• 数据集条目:
- - -

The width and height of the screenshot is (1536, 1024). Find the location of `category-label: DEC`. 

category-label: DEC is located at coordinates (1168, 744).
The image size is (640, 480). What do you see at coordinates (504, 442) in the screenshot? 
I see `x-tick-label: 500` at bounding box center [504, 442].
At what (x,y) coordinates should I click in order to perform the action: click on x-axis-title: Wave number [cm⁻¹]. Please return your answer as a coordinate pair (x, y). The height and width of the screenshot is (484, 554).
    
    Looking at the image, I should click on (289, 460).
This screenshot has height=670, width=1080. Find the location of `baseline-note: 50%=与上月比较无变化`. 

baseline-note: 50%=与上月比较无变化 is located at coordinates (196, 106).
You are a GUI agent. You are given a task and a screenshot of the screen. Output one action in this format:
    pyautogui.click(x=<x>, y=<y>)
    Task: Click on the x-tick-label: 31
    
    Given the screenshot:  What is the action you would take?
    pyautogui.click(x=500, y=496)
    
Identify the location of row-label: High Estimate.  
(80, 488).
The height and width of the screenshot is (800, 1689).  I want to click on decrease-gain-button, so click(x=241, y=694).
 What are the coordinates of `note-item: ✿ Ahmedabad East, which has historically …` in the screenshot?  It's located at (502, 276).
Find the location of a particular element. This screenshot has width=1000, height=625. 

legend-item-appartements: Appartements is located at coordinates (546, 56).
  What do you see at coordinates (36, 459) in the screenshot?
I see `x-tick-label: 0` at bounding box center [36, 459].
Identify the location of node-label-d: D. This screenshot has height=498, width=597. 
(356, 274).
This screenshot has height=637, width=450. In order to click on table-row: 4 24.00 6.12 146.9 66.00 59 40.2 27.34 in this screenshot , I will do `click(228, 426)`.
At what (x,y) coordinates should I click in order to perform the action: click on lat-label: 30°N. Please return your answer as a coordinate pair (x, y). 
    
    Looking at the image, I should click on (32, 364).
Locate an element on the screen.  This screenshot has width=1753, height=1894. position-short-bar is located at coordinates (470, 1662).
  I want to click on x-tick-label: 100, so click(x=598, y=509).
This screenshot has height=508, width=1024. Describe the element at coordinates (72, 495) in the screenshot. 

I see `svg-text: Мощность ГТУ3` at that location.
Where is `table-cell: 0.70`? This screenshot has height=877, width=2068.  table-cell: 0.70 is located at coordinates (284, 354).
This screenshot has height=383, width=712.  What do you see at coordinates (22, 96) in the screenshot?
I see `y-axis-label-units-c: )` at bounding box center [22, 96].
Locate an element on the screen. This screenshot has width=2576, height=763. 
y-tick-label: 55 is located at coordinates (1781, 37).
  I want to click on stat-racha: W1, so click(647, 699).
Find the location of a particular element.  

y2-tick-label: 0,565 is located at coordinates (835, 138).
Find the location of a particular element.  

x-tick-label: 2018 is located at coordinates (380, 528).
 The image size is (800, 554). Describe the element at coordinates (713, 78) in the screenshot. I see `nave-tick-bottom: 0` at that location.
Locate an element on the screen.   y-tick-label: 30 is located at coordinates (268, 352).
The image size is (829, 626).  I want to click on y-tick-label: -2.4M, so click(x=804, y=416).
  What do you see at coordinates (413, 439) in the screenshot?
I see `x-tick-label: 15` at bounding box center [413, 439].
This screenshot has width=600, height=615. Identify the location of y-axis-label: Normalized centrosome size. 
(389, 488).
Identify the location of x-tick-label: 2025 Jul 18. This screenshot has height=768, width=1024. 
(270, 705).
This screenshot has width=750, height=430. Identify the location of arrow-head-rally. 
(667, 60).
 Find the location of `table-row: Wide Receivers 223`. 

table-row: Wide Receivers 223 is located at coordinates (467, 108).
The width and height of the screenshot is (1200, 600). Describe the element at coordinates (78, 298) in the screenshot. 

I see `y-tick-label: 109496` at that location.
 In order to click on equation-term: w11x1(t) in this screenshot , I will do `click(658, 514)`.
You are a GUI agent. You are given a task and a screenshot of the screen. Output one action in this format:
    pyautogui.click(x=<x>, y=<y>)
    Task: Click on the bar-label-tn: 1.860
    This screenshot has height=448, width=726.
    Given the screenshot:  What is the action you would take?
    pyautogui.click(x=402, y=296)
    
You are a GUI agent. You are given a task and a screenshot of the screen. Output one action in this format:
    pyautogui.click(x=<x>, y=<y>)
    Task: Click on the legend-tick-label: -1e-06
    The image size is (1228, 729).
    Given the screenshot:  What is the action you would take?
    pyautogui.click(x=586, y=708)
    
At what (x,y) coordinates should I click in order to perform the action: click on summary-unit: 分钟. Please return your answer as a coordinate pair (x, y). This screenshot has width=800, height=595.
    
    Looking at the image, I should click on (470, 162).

- - -

• 题目:
请数出上面材料中含有字符串“want”的行数，区分大小写，只回答数字。

• 本题答案:
4